Scott Meyers wants to bring default zero-initialization to C++, mentions TDPL for precedent
Ola Fosheim Grøstad via Digitalmars-d
digitalmars-d at puremagic.com
Sat Nov 21 06:17:03 PST 2015
On Saturday, 21 November 2015 at 13:28:20 UTC, Joakim wrote:
> an inroads into. They simply optimize programmer convenience
> over efficiency and that's an acceptable tradeoff in certain
> niches. However, even in that market, there are badly-designed
> languages that do unreasonably well.
That's true. The computer market is heavily dominated by critical
mass. That means any poorly thought out technology will survive
on a long death trail when it reaches critical mass. Php was
really only for adding a little bit of scripting within HTML, and
was shipped as easy installs for web servers. Then Php got
installed by default by providers on the cheap offerings and
people wanted apps that they could just install and configure
with minimal effort.
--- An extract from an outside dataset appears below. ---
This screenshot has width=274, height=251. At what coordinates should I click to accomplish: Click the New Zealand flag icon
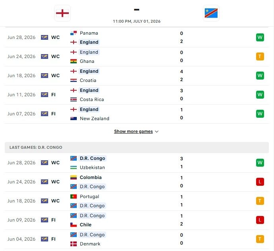click(74, 119)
Which is why we have seriously bad code like
Wordpress all over the web...
Anything can be made to scale... just reach critical mass and it
scales since people stick to their investments. And knowhow is a
big investment...
> Not interested in an argument here, so I'll end with a
> constructive question: what do you believe D "should learn from
> [PHP/JS] rather than dismissing it?"
From Php:
- Focus on ONE domain and make it very easy to get started with
in that domain.
- Gain critical mass in that domain before spreading out.
From JS:
- A modern language that is aiming for high level convenience has
to transpile to javascript/asm.js. That's a very important target
if you want to increase the amount of portable code written for
your language.
- One big-big advantage Node.js has is the ability to make
backwards compatible views of a web-app by running client code on
the server for older browsers.
- When designing a language around a garbage collector, make sure
it is top notch before extending the language.